Please note; that last item says that military members WILL get combat pay when in-country in wartime conditions.  WILL, not WILL NOT.

So what is the basis for all this craziness, anyway?  Well, it's here:

http://www.dfas.mil/militarymembers/payentitlements/specialpay/hfp_idp.html



> As stated in Chapter 10 of the DoD Financial Management Regulations.
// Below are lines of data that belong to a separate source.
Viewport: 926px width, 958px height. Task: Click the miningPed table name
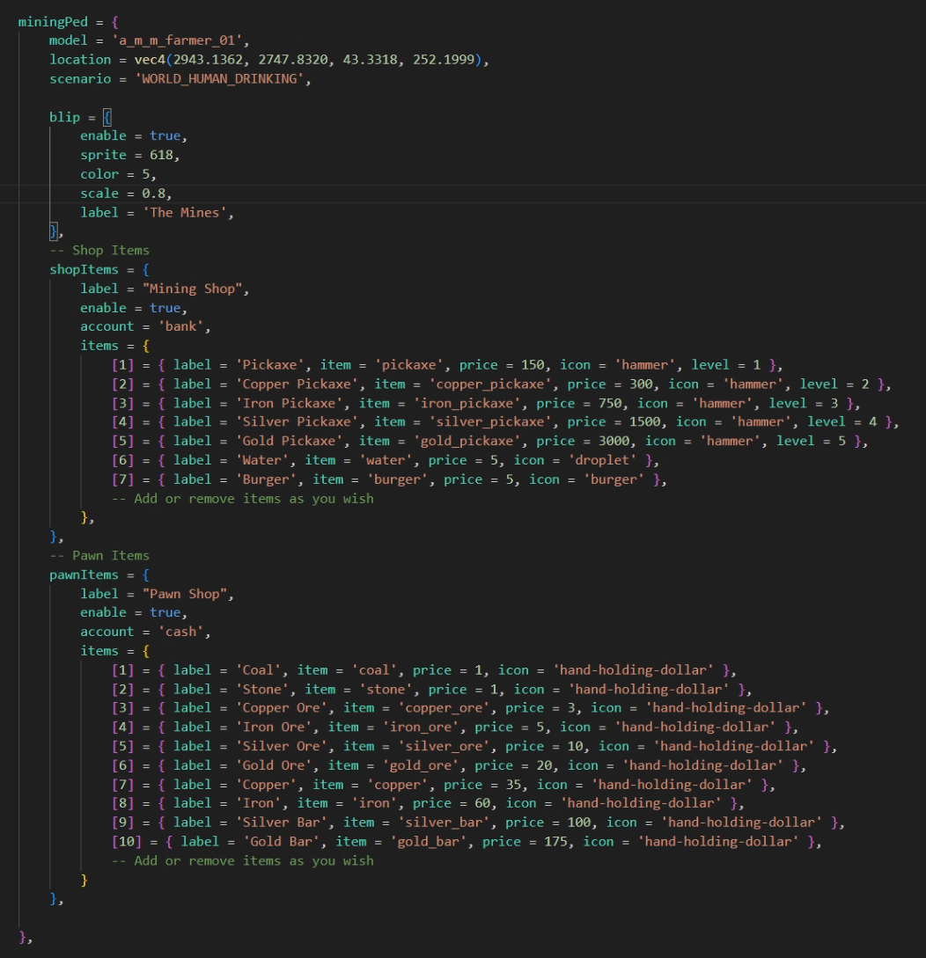pyautogui.click(x=52, y=21)
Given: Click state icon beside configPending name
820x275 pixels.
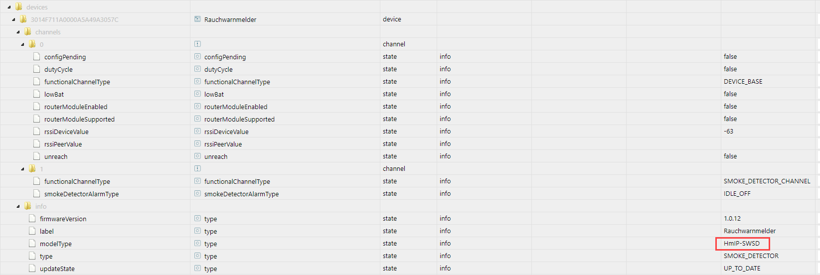Looking at the screenshot, I should (x=197, y=57).
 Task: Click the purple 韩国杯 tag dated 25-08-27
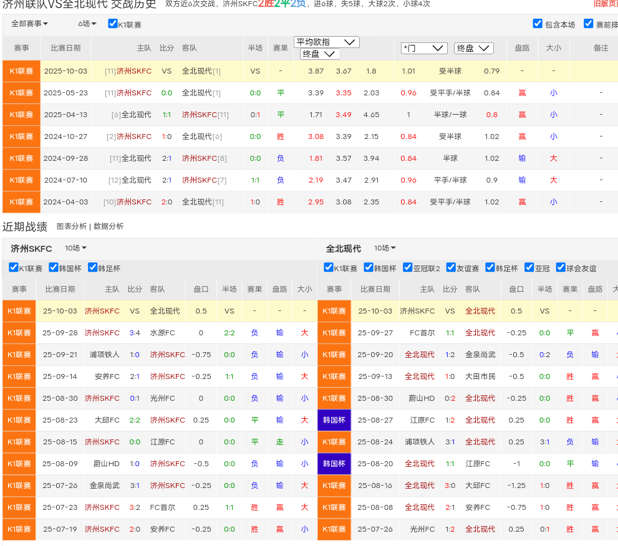(334, 420)
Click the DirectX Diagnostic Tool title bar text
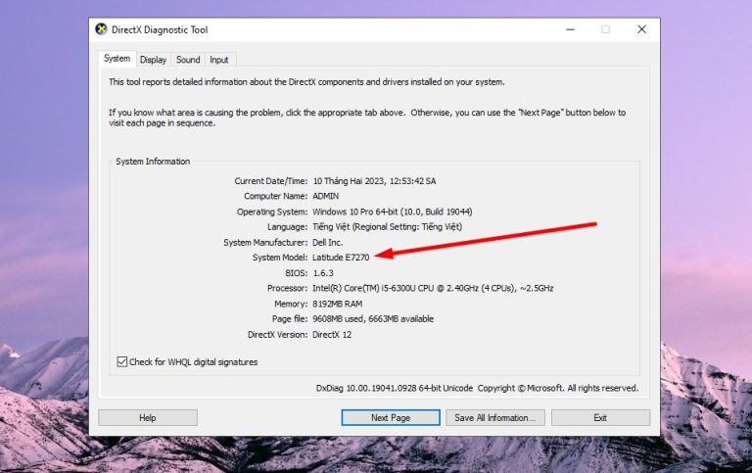This screenshot has width=752, height=473. click(160, 30)
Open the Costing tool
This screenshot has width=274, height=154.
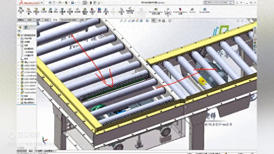(192, 10)
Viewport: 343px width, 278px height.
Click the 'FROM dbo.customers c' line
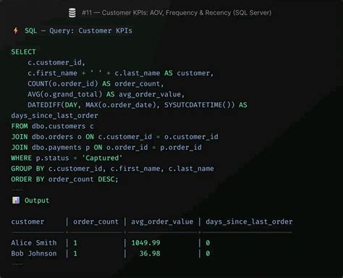(x=52, y=126)
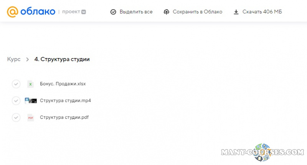Open the file name Бонус. Продажи.xlsx

pyautogui.click(x=60, y=83)
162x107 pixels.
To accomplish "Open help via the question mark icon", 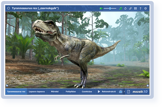I will pyautogui.click(x=140, y=8).
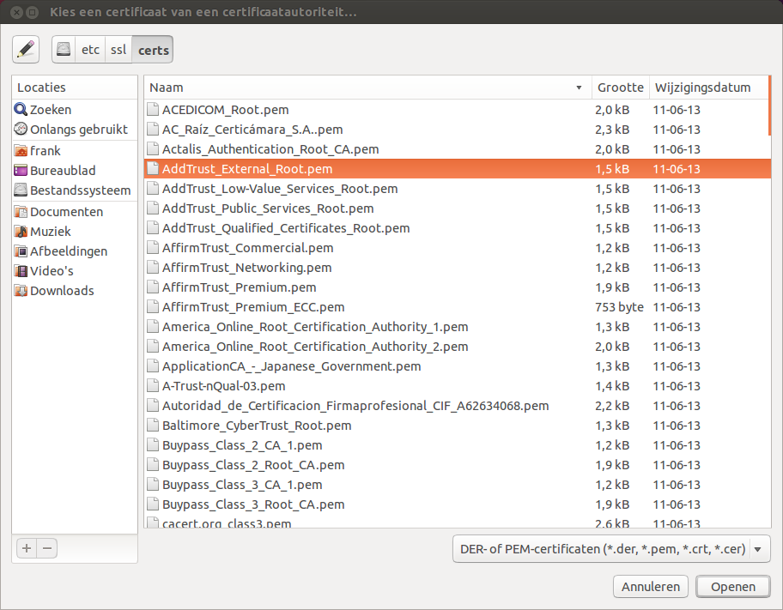Open the Zoeken search location

(x=51, y=110)
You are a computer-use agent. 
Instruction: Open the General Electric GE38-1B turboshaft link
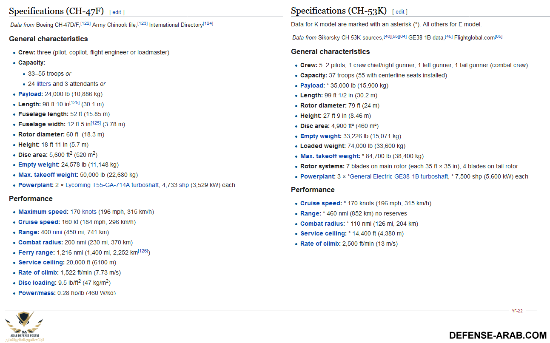click(x=399, y=177)
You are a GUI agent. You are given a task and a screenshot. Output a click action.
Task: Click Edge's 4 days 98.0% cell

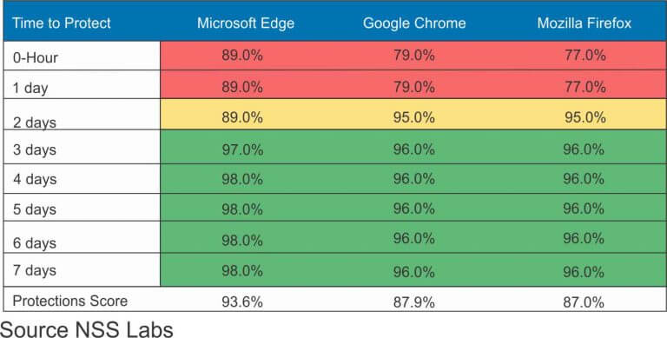coord(242,179)
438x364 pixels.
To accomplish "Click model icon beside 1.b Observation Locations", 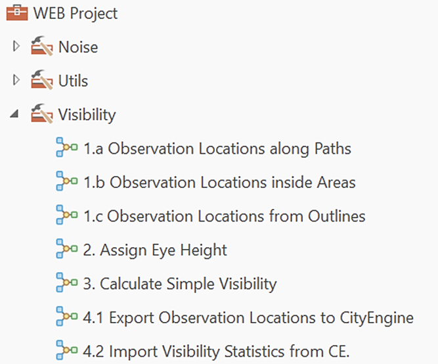I will (67, 182).
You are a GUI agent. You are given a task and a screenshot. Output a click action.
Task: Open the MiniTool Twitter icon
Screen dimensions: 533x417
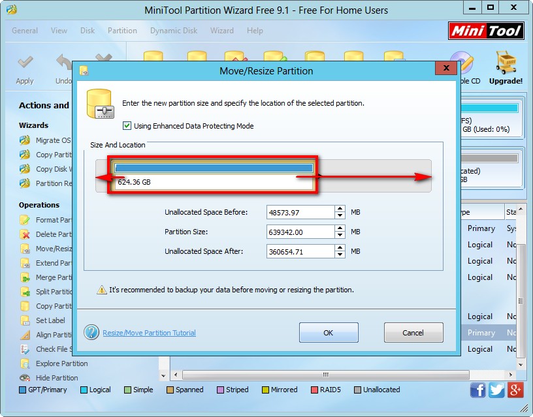(496, 390)
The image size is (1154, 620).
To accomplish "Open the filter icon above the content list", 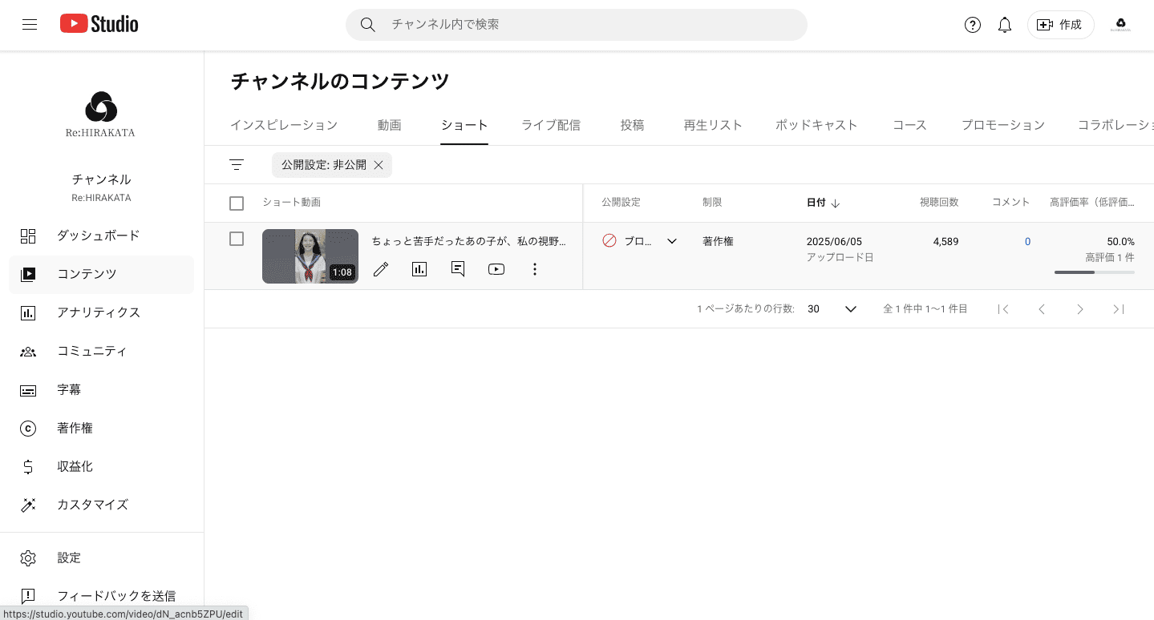I will pos(237,164).
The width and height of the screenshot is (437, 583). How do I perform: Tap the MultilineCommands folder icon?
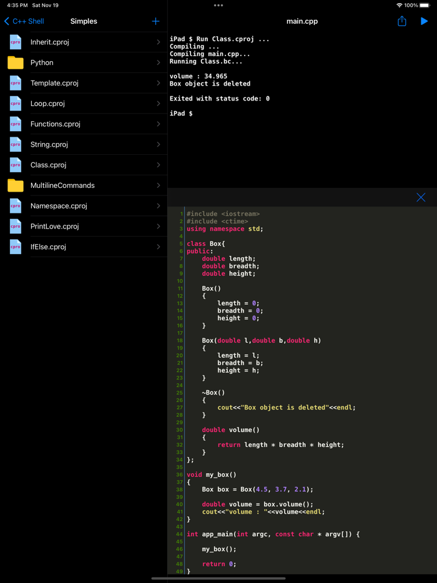tap(14, 185)
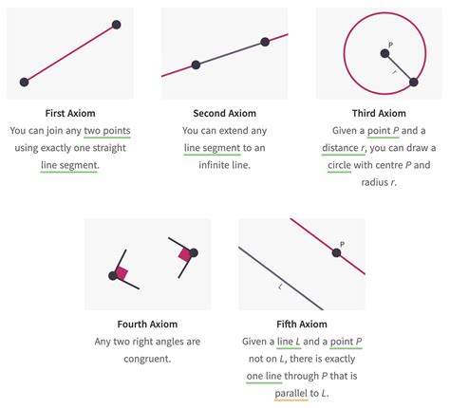Screen dimensions: 450x408
Task: Open the 'two points' glossary link
Action: pyautogui.click(x=107, y=131)
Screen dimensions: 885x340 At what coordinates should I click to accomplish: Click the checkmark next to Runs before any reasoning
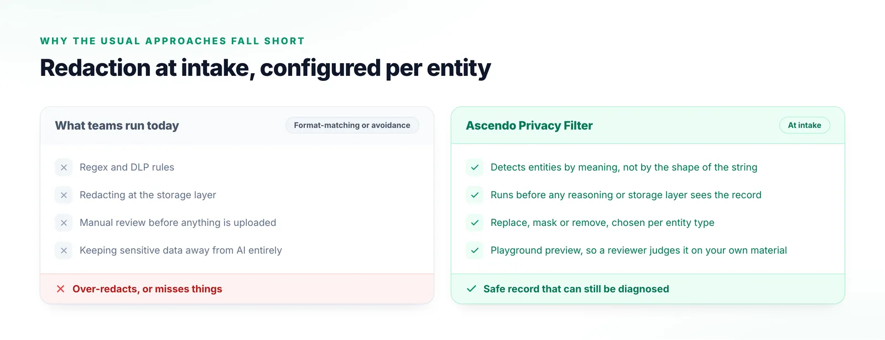click(x=475, y=195)
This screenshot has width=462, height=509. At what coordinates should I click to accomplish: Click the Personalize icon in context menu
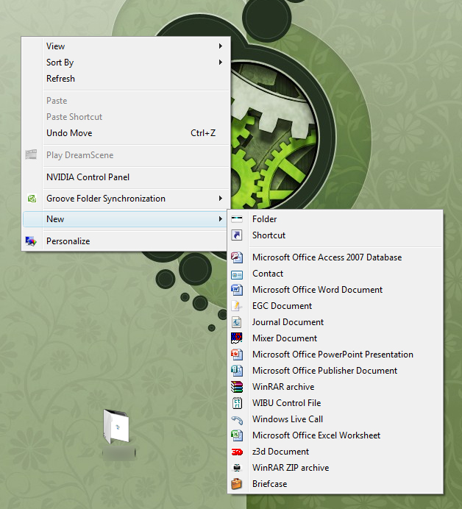[32, 241]
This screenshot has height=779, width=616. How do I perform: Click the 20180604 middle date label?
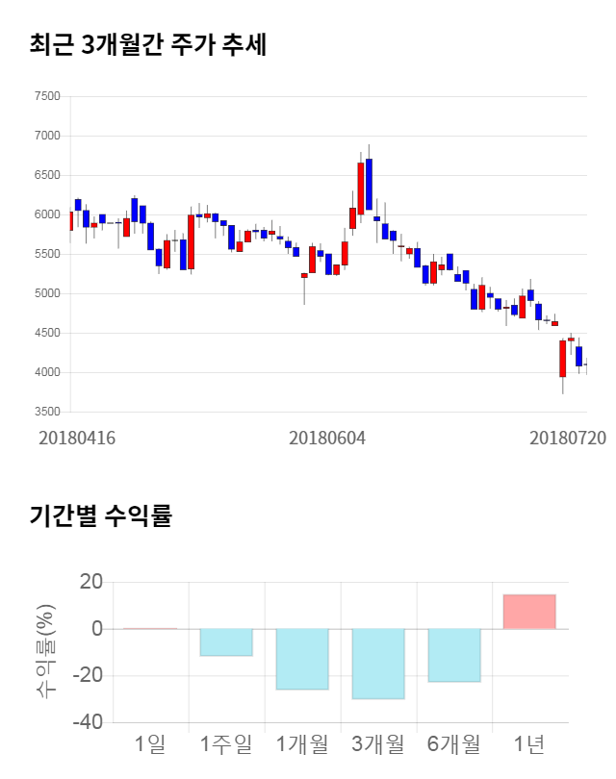pyautogui.click(x=327, y=438)
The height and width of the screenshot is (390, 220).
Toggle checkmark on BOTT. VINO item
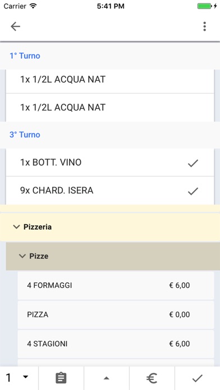pyautogui.click(x=193, y=163)
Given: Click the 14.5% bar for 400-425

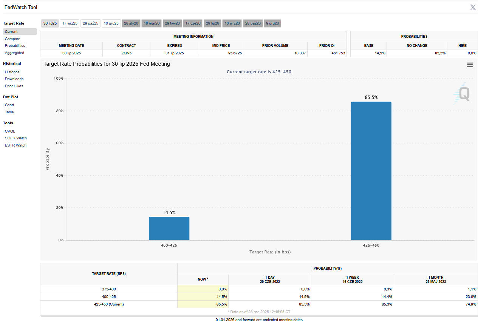Looking at the screenshot, I should click(x=169, y=228).
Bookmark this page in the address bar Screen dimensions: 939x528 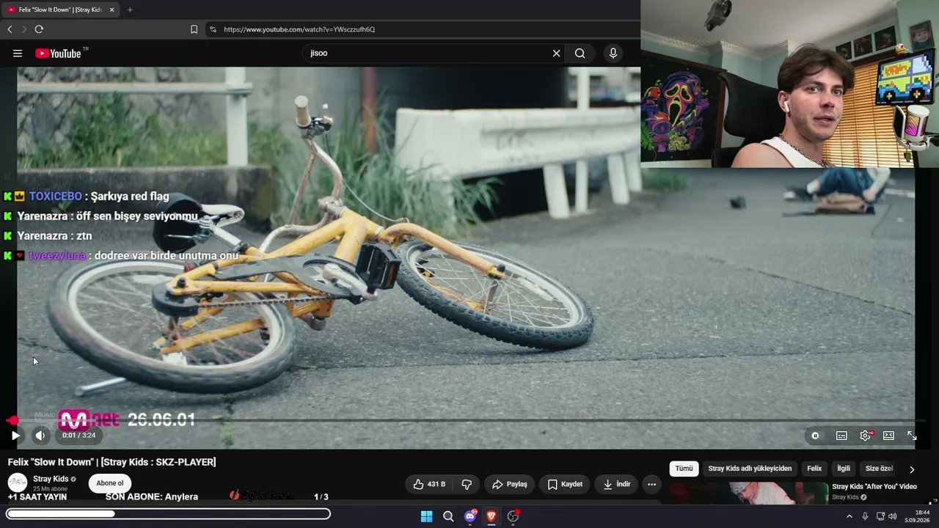[194, 29]
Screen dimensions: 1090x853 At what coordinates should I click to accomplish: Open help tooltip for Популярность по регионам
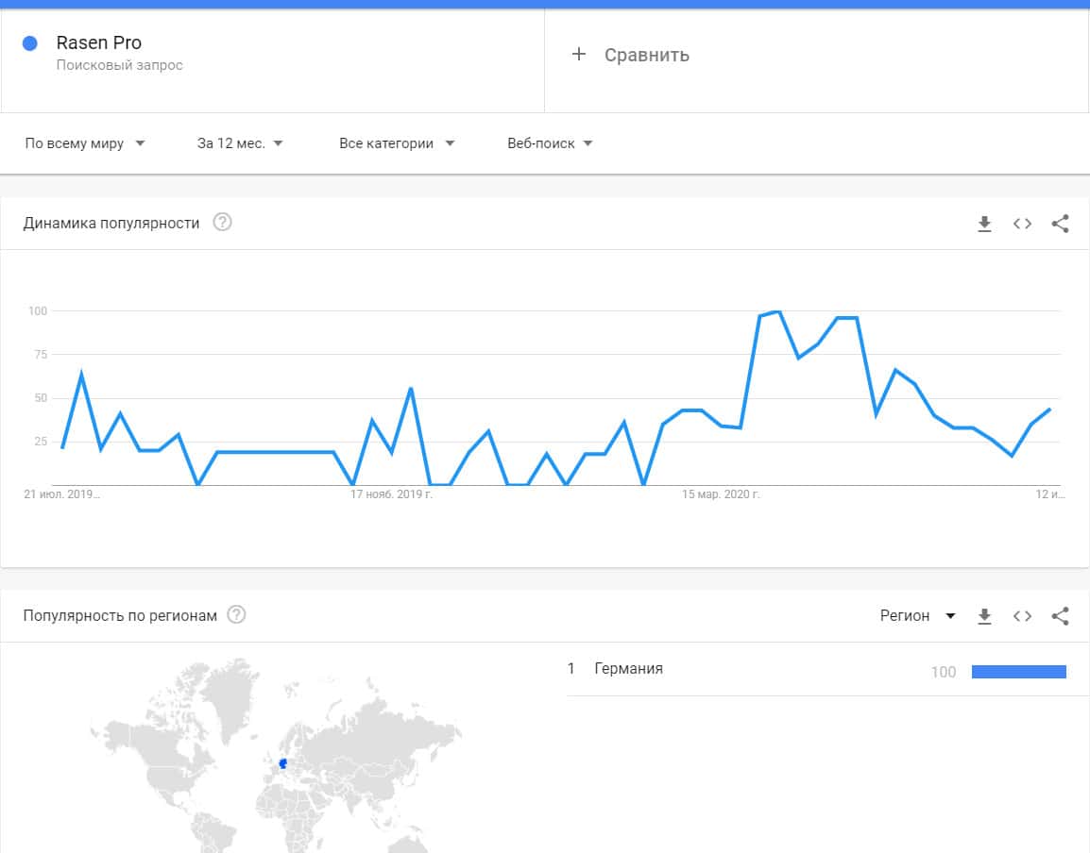237,615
Hostile Fire Pay (HFP) is paid when certified by appropriate commanders to military members subjected to:
> 
> Subjected to hostile fire or explosion of a hostile mine
> On duty in an area in close proximity to a hostile fire incident and the member is in danger of being exposed to the same dangers actually experienced by other Service members subjected to hostile fire or explosion of hostile mines
> ...



So, in other words, if you spend 10 days in-country, you get 10 days of combat pay.  You used to get the entire month.  Is that a change?  Yes.  Is it unfair?  I don't think so.  It seems unfair to the taxpayer to pay for combat pay when a person is not facing combat.  But that's a legitimate point of argument.  If people disagree, that's a fair reason to argue about it; not the UNTRUE statement that "Obama pulls combat pay for troops!"

And by the way...did OBAMA do this?

http://en.wikipedia.org/wiki/National_Defense_Authorization_Act_for_Fiscal_Year_2012

And where did that come from?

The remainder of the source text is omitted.